According to that report, Macquarie expects the Brent price to average $63.00 per barrel in the fourth quarter of this year, $57.00 per barrel in the first quarter of 2026, $59.00 per barrel in the second quarter, $60.00 per barrel in the third quarter, and $67.00 per barrel in the fourth quarter.
In that report, Macquarie strategists, including Dwivedi, said, “as Q3 came to a close and Q4 has commenced, a hypothesized heavy oil surplus has begun to materialize in crude stocks on land and (primarily) on water”.
“This has come alongside continued supply strength from key non-OPEC areas (U.S. and Brazil) and historically troubled OPEC producers (Libya, Iran),” they added.
“We continue to model a significantly loosening FY25 balance with supply growth of 3.2 million barrels per day compared to a mere 0.8 million barrels per day of demand growth,” they continued.
“Notably, consistent with the large builds in oil on water, global crude loadings appear up ~4.4 million barrels per day year on year from Sep.-Nov., representing a sequential increase of ~2.8 million barrels per day vs. the prior three months,” they said.
The strategists went on to warn in that report that they “remain firmly bearish on crude oil”.
“Our base case is for Brent to visit the low $50s with a reasonable chance of reaching $45 before physical and paper supply-demand adjustments create a floor for prices to recover from,” they added.
“Along this price path, we also expect a contango forward curve as supply exceeds available refining capacity.
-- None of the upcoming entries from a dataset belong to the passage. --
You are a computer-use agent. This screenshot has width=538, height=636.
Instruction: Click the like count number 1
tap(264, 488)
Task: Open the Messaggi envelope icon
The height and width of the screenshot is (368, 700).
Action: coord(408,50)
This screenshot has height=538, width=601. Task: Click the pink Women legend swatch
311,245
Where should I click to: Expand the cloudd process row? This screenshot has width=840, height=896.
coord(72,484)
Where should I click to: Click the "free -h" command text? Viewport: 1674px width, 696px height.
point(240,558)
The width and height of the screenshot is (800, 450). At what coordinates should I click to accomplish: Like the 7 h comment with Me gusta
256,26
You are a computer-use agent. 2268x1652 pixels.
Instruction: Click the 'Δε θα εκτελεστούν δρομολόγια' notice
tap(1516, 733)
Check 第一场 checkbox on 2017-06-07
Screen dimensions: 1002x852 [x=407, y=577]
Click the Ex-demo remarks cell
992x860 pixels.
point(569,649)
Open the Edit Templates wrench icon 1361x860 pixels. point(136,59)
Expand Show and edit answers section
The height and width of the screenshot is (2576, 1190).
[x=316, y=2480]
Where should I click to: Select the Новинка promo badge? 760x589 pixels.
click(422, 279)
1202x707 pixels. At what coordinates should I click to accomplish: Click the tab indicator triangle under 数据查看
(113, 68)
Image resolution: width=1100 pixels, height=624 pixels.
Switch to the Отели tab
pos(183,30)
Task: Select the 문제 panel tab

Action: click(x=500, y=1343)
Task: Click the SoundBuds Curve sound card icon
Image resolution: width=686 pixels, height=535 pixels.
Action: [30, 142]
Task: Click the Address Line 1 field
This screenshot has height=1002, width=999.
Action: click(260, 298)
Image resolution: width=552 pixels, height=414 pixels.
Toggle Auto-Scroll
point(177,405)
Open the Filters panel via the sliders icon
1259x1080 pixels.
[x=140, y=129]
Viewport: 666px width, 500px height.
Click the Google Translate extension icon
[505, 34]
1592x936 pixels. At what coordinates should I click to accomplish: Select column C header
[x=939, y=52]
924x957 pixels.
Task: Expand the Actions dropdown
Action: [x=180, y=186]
Our views are built on our extremely long global supply-demand balance estimates which reach over four million barrels per day in 1Q26,” they continued.
The strategists went on to state in that report that, although their surplus estimates appear to be at the high end of forecasts, they are uncharacteristically part of the consensus view in terms of the direction of balances and price outlook.
On its website, the SETI Institute states that the Fermi Paradox “highlights a profound contradiction: if intelligent alien civilizations are common and could expand across the galaxy within just tens of millions of years – an expanse minuscule compared to the galaxy’s age – then ‘where is everybody?’”.